Be aware that rooting the device is against Amazon's terms of service and will void your warranty.  That said, once you've done so, you should be able go to Google Play via the browser and d/l the apk to access the store.  That's the theory, anyway. I've not done it myself.


----------



## ireadbooks (Jan 11, 2011)

Thanks for answering. 

Yes, I'm able to access the store without problem. The issue comes when I try to actually download the app. It says I must first link my account to an approved device.


Sent from my KFTT using Tapatalk 2


----------



## Xopher (May 14, 2009)

Google Play is more than just the store app. It uses the Google Framework back end for linking to your Google account. If you don't have the back end account files in place, the Play Store won't be able to validate your account, so you won't be able to download or purchase apps (or content). This goes for other Google apps as well. 

Amazon has built their own back end (and UI) for the Fire, which doesn't include the files needed to link your Google account.


----------



## Jesslyn (Oct 29, 2008)

CegAbq said:


> While no one on this board discusses rooting, generally you just need a Google account to access the Play store.
> As for transferring apps to your Fire, I believe there are ways to side-load the play store without even rooting.


Is discussing rooting against the rules?


ireadbooks said:


> The Kindle Fire HD, of course, isn't a compatible device for Google Play. However, I want to root it and add the store.
> 
> Will I be able to set up a Google Play account without having one of the approved compatible devices to link it to first?
> 
> I don't own a cell phone to add to the account. I was hoping I could add the store and have the apps downloaded directly to my Fire.


I'm not sure how Google deals with account issues, however once rooted, the Play store recognized the Fire as a KFJWI and I am able to download _most _apps. Some have required me to download to my Android phone first and sideload, but I don't have a list of those, but know that the Tapatalk tablet app (Beta) was one. If you're really serious about getting apps, you can always grab a cheap Android phone and use it over wifi to help you get some apps onto the device.


----------



## Betsy the Quilter (Oct 27, 2008)

Discussing that rooting exists and what you gain and risk is not against forum rules.  Providing instructions on how to root or links to sites that tell you how to root is against forum rules.

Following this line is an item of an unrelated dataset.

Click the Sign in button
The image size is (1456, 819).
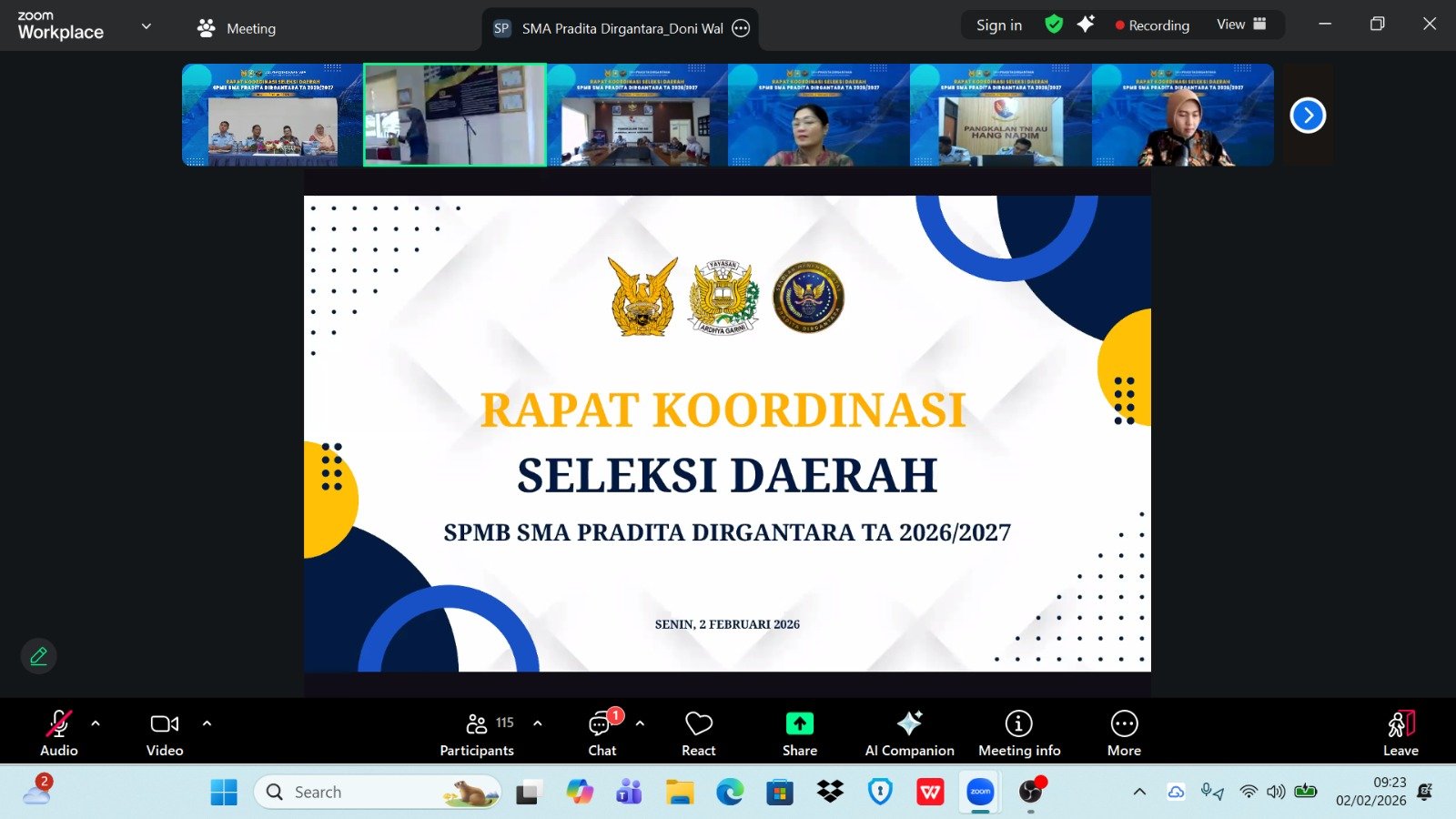coord(998,25)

Really, you can get an Android phone without signing up for a service plan and just use it like, well, an iPod Touch?

Betsy


----------



## Ann in Arlington (Oct 27, 2008)

Betsy the Quilter said:


> Really, you can get an Android phone without signing up for a service plan and just use it like, well, an iPod Touch?
> 
> Betsy


Probably. If you know someone who has an old one that they're not using you should be able to register it. Or, you might find a used one via Craigs list or something. You'd probably not want to buy a _new_ one just for this purpose as they tend to be fairly expensive if not subsidized by a carrier when signing up for a plan.


----------



## CegAbq (Mar 17, 2009)

Betsy the Quilter said:


> Really, you can get an Android phone without signing up for a service plan and just use it like, well, an iPod Touch?
> 
> Betsy


While I haven't ever bought an Android phone to do this specifically, as I've upgraded to new Android phones, I've kept old ones and set them up on wifi only. I recently 'upgraded' to a phone that has less internal storage & a non-replaceable batter (there were other reasons I considered this an 'upgrade'). But I had lots of audiobooks and music on my old phone. So I'm keeping it as a media player  but if I wanted to keep getting email, I could let it keep syncing when on wifi.


----------



## Jesslyn (Oct 29, 2008)

Ann in Arlington said:


> Probably. If you know someone who has an old one that they're not using you should be able to register it. Or, you might find a used one via Craigs list or something. You'd probably not want to buy a _new_ one just for this purpose as they tend to be fairly expensive if not subsidized by a carrier when signing up for a plan.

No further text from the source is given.